Every line of the listing below from the one with "Image resolution: width=377" up to and including the one with "The image size is (640, 417)." should be retyped exactly, and nothing else; pictures are not part of the copy.

(Beginning of Input for this task)

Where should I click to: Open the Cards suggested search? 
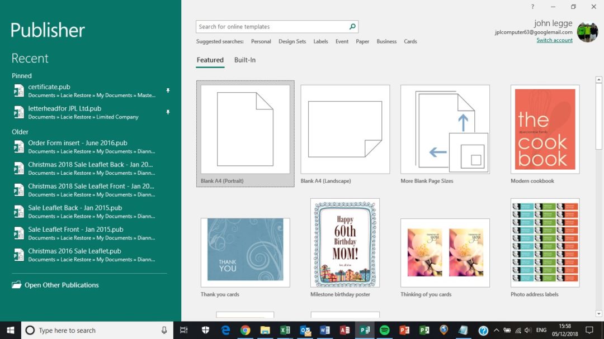coord(410,41)
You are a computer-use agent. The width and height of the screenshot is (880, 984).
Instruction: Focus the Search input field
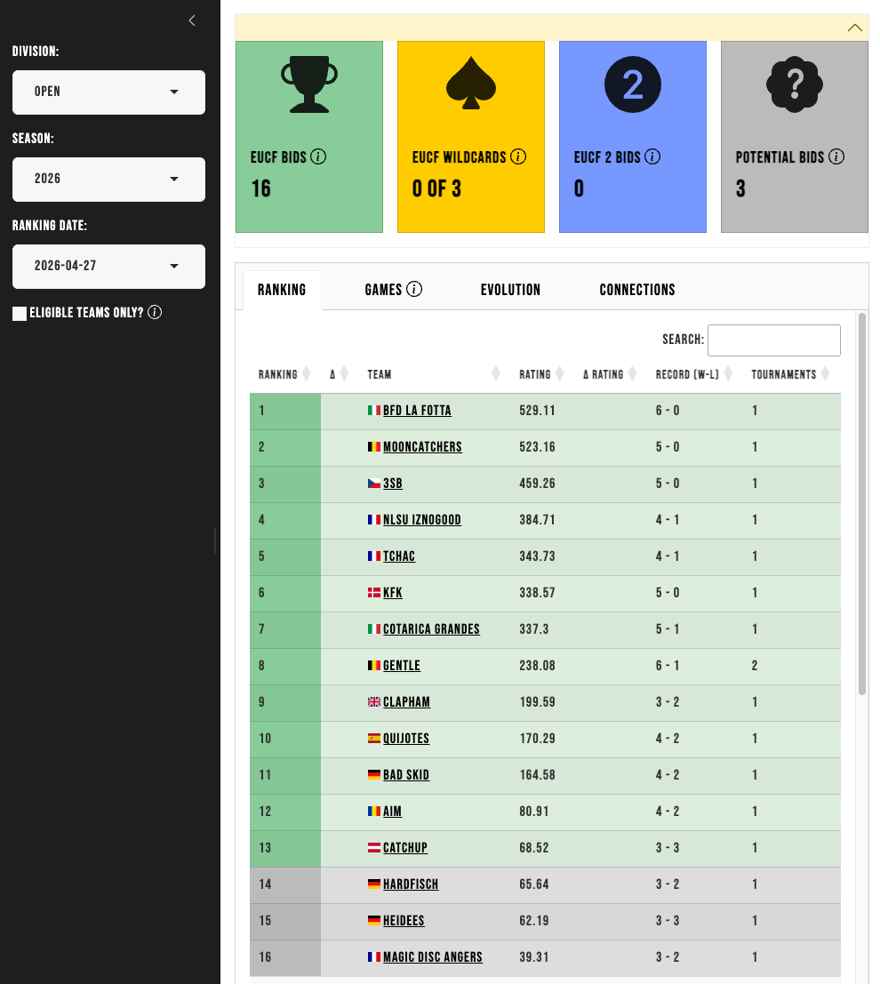pyautogui.click(x=774, y=340)
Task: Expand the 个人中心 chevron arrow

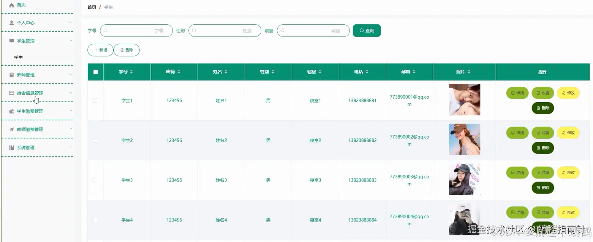Action: tap(71, 22)
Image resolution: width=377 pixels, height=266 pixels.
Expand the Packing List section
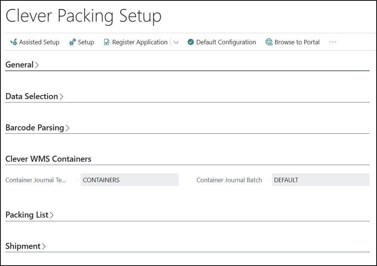click(29, 215)
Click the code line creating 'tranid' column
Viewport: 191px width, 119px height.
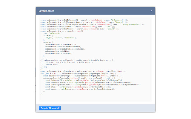click(84, 22)
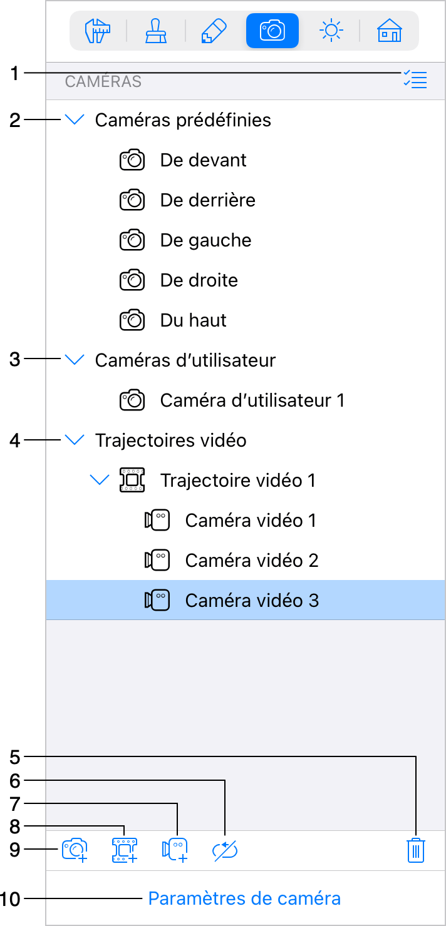Viewport: 446px width, 926px height.
Task: Click the update camera position icon
Action: tap(225, 851)
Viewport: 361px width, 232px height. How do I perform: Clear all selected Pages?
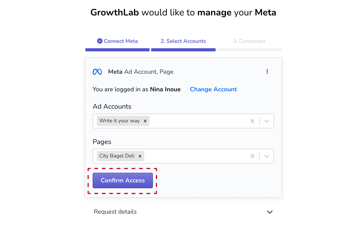pyautogui.click(x=252, y=156)
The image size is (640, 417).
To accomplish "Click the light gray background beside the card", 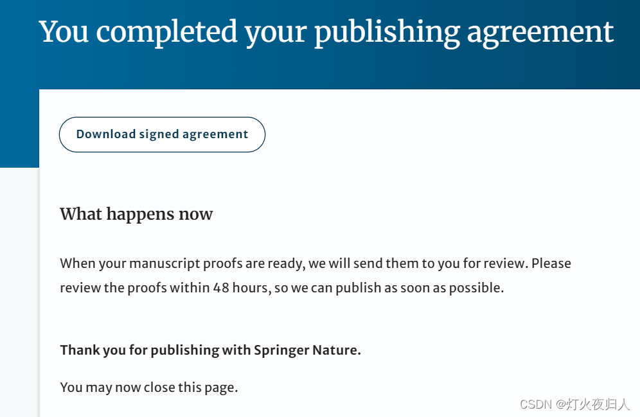I will tap(19, 289).
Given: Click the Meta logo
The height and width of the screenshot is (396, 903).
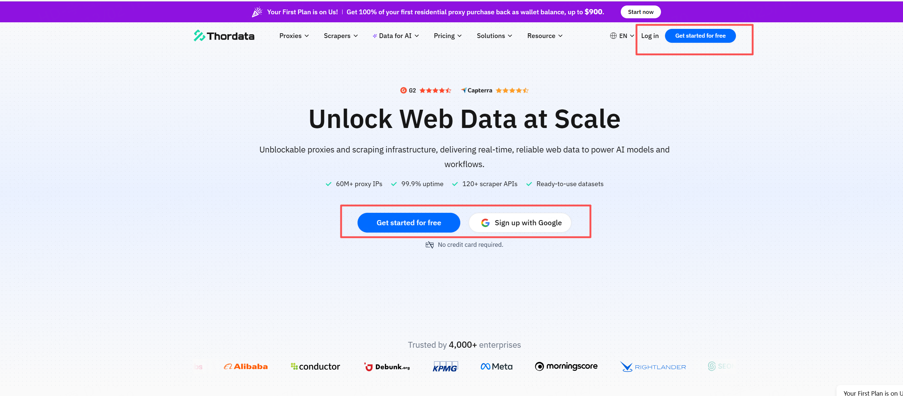Looking at the screenshot, I should (x=496, y=366).
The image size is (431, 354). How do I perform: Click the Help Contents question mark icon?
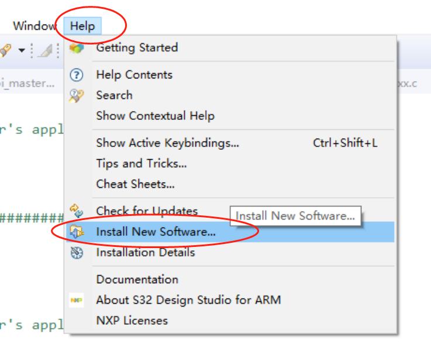click(x=77, y=75)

(End of Input for this task)

* **Result for this task**:
Image resolution: width=377 pixels, height=266 pixels.
Expand the Packing List section
click(29, 215)
Click the code line creating 'tranid' column
Viewport: 191px width, 119px height.
click(84, 22)
Viewport: 446px width, 926px height.
Task: Click the update camera position icon
Action: tap(225, 851)
Viewport: 361px width, 232px height. How do I perform: Clear all selected Pages?
pyautogui.click(x=252, y=156)
The image size is (640, 417).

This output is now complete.